Jeyaseeli, 80, was going through a lot. A cardiac patient, she had difficulty in walking and breathing. Things got worse in February this year, when she suffered a cardiac arrest during a hospital review. She was revived, but doctors ruled out surgery because of age and certain other factors.
Months later, her son, Roche Antony, a resident of Karur, is amazed at her recovery. “She suffered from aortic stenosis, which is basically a narrowing of the aortic valve. She found it difficult to take even five to 10 steps. But now, she leads a normal life. She is hale and healthy,” he said.
It was a non-surgical option for treating aortic stenosis — Transcathether Aortic Valve Implantation (TAVI) — that came to her help. The octogenarian underwent the procedure on March 1 and returned home after two to three days of hospitalisation.
Dr. Sai Satish, senior interventional cardiologist, Apollo Hospitals, who performed the procedure, said: “More than one million cases of aortic stenosis are diagnosed every year in India. Half of them are due to age-related narrowing of the aortic valve. Age-related degeneration of aortic valve is emerging as the most common cause of aortic stenosis.”
He pointed out that recent studies have shown one in 10 persons aged 75 and above is affected with the condition. It is here that TAVI serves as an option for the elderly.
Dr. Satish, who has done complex coronary procedures, is among the few persons licensed to implant the valves independently in India. His first exposure to TAVI was in 2008 in the Netherlands. Since then, he has conducted training programmes in India and abroad, and several live demonstrations.
Till recently, treatment options available included Balloon Valvuloplasty, Surgical Aortic Valve Replacement and medical management, he said.

## MATERIAL PROVIDED
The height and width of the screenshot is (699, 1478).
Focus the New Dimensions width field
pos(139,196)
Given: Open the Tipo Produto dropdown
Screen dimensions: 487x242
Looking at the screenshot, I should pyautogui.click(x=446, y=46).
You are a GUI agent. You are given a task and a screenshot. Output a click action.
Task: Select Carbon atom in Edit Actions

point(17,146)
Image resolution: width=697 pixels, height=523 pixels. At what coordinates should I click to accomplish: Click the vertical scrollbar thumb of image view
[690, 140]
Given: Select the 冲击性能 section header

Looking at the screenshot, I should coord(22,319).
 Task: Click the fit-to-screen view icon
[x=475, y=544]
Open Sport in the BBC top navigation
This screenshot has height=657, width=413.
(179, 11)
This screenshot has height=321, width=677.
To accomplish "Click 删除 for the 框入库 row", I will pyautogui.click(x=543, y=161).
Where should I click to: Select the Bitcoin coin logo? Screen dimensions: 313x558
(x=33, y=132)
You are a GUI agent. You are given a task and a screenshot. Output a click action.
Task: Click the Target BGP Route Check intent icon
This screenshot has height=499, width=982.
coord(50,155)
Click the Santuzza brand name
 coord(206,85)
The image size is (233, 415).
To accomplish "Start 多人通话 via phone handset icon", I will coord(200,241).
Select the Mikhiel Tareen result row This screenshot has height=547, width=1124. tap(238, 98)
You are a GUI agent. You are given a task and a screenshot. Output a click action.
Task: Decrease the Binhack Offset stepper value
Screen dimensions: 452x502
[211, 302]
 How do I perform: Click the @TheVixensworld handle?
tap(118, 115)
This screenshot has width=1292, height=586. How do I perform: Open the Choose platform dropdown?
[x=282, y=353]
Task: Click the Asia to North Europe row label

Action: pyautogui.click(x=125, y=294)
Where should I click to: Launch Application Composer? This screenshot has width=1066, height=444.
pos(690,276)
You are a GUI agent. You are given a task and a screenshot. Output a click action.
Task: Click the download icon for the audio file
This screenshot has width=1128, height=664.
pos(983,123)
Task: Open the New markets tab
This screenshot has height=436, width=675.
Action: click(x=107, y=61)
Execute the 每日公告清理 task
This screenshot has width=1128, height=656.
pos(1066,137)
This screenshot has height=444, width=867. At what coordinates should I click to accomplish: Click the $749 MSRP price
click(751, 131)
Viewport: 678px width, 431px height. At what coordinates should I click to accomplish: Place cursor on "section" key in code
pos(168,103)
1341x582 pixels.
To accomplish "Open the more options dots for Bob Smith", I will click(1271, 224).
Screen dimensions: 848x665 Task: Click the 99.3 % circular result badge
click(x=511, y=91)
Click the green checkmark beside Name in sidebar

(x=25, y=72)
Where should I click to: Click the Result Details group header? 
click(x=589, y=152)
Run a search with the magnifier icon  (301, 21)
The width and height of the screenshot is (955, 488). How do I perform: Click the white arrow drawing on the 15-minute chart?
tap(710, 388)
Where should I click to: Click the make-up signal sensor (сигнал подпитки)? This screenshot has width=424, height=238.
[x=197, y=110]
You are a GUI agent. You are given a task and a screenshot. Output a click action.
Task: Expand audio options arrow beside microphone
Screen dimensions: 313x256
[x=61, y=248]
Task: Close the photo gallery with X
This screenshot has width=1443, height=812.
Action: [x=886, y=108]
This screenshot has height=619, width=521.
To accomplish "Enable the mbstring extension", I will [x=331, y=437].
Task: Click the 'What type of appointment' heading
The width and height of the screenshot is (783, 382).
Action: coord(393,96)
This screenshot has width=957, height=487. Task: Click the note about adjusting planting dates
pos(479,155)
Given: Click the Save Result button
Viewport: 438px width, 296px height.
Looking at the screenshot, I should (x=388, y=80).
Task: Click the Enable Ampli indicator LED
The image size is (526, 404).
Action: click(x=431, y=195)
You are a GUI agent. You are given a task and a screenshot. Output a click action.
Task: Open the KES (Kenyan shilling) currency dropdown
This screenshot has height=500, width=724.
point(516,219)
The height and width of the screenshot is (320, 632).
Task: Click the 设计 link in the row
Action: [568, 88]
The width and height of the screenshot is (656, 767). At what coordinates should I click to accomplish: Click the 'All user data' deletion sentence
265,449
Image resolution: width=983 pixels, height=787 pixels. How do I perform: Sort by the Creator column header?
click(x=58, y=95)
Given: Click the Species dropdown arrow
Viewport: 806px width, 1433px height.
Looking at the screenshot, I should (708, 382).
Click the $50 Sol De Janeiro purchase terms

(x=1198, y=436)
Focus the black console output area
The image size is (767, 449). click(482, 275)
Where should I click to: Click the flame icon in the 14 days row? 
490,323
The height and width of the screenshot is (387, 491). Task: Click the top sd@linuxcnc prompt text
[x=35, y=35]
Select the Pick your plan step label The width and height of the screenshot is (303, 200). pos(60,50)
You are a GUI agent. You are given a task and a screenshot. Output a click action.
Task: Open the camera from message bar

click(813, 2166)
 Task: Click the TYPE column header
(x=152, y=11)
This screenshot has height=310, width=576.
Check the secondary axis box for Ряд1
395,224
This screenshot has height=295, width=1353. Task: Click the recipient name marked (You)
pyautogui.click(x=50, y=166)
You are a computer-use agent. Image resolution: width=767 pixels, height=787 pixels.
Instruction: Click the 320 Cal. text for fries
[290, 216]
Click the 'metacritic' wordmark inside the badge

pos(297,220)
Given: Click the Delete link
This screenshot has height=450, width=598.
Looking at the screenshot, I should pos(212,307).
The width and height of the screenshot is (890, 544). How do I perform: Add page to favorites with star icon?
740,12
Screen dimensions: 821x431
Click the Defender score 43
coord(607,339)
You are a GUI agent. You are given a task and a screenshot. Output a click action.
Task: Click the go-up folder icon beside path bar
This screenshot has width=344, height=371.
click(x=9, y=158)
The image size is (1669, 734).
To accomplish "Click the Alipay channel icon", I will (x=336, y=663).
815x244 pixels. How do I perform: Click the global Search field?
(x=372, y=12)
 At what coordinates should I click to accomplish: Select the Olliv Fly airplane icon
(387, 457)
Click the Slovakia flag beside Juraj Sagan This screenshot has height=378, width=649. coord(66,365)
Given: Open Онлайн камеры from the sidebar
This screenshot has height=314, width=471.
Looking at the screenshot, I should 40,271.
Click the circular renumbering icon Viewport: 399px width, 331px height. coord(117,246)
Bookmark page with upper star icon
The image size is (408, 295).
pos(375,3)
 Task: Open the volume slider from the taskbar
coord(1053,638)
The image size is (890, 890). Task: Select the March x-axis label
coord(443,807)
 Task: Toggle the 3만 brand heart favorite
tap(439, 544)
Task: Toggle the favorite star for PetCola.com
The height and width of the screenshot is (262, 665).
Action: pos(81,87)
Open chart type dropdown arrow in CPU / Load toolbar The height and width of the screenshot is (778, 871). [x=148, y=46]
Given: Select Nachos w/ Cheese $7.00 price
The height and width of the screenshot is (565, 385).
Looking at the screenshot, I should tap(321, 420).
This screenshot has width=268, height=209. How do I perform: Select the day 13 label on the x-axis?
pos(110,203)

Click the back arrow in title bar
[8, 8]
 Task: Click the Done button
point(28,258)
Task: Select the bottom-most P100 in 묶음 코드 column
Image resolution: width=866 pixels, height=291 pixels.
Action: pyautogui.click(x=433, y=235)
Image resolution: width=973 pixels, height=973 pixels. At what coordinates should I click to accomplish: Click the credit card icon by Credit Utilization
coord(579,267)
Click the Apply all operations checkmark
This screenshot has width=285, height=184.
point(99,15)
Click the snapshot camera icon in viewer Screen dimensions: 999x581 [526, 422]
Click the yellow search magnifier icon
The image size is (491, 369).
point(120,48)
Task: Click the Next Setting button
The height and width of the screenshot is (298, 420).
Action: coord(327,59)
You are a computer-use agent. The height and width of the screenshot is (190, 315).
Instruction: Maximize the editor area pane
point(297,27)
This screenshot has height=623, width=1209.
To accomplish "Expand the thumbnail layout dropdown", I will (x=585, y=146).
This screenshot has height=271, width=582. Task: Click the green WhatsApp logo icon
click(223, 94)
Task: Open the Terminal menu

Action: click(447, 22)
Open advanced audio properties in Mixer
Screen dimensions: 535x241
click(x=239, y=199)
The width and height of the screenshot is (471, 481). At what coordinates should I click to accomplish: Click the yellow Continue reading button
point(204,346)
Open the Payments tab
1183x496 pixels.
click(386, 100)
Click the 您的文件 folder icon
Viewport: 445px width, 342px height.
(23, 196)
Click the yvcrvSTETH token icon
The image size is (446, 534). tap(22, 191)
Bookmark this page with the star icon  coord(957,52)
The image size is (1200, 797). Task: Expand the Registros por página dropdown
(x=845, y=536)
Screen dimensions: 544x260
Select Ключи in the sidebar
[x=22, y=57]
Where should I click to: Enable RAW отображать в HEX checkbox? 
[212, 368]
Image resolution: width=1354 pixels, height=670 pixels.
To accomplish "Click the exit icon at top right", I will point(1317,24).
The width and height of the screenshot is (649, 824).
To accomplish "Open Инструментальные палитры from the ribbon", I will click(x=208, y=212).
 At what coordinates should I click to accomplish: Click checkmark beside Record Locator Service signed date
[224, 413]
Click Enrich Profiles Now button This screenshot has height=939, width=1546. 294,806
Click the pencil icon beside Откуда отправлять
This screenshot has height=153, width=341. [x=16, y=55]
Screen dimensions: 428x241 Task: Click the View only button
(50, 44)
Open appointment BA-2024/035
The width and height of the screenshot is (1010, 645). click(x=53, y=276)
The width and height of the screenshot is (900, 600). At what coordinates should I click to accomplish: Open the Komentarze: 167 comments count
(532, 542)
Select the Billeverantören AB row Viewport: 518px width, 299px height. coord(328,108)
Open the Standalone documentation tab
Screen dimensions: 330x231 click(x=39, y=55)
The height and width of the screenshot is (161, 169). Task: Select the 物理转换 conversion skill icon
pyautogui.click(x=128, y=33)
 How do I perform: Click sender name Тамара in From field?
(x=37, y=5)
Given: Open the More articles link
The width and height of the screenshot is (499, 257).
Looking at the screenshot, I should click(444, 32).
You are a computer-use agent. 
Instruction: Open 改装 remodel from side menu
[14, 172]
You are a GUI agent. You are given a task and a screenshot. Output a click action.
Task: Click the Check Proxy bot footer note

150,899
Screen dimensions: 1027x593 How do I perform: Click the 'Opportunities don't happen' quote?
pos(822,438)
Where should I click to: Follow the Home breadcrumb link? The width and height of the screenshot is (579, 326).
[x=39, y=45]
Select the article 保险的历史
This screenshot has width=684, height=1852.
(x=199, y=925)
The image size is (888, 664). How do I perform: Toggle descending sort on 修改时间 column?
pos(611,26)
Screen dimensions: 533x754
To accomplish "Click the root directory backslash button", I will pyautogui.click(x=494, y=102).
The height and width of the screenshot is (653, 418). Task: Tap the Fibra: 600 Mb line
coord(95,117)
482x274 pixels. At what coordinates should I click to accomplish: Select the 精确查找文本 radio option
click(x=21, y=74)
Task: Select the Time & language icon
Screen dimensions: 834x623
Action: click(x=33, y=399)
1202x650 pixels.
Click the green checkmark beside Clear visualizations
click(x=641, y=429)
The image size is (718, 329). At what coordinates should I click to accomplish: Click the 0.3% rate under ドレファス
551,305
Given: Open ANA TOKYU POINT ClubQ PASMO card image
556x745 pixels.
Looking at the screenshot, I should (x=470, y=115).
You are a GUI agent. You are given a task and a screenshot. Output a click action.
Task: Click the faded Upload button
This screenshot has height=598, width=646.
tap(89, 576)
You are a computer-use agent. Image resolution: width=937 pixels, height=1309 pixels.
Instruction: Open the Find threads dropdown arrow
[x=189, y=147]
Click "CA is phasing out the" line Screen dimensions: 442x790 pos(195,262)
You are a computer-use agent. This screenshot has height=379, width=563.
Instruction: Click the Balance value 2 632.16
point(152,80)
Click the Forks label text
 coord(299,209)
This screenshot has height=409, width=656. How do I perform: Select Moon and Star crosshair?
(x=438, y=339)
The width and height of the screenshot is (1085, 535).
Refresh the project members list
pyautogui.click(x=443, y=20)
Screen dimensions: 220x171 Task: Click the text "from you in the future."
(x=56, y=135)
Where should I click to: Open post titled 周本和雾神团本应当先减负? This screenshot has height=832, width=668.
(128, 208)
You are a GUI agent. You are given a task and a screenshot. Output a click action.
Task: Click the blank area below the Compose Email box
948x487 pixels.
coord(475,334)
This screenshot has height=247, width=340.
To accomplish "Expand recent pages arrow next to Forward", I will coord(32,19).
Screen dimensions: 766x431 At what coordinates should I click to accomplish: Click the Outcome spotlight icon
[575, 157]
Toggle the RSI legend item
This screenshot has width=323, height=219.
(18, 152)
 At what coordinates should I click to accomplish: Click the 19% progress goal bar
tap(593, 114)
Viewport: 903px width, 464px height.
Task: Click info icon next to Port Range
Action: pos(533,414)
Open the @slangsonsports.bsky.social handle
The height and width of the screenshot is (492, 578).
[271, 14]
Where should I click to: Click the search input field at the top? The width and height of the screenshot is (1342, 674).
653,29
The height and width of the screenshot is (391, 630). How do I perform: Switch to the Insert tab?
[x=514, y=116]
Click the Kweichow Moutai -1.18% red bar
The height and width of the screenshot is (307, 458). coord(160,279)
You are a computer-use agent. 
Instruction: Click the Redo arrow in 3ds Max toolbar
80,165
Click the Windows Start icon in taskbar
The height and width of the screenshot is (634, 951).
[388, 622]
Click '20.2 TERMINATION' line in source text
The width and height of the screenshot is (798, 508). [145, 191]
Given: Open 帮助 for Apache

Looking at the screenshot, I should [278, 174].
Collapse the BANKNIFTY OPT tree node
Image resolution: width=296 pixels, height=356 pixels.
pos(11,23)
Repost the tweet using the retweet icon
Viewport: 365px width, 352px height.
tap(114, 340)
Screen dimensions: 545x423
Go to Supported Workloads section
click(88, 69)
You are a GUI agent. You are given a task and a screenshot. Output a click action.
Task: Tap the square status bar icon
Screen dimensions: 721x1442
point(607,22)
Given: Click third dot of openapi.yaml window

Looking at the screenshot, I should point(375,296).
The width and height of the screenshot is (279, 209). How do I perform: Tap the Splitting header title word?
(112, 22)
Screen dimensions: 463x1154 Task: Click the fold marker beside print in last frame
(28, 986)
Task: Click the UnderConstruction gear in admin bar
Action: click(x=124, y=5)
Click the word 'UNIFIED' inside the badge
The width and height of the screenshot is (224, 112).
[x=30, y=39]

## ACTIONS TO TAKE
a: In the article on aortic stenosis, on what date did Jeyaseeli undergo the TAVI procedure?
b: Copy word for word the stretch of the article on aortic stenosis that opens with the words "Months later, her" and closes with "days of hospitalisation.".
c: Does the article on aortic stenosis support each of these statements? (i) Jeyaseeli stayed in the hospital for about a week after the procedure. (ii) Dr. Satish first encountered TAVI in the Netherlands in 2008. (iii) Half of the aortic stenosis cases diagnosed each year in India result from age-related narrowing of the aortic valve. Answer yes or no for each, quoting the deciding words.

## RESULTS OF THE TASKS
a: March 1

b:
Months later, her son, Roche Antony, a resident of Karur, is amazed at her recovery. “She suffered from aortic stenosis, which is basically a narrowing of the aortic valve. She found it difficult to take even five to 10 steps. But now, she leads a normal life. She is hale and healthy,” he said.
It was a non-surgical option for treating aortic stenosis — Transcathether Aortic Valve Implantation (TAVI) — that came to her help. The octogenarian underwent the procedure on March 1 and returned home after two to three days of hospitalisation.

c:
(i) No: "returned home after two to three days of hospitalisation"
(ii) Yes: "His first exposure to TAVI was in 2008 in the Netherlands."
(iii) Yes: "Half of them are due to age-related narrowing of the aortic valve."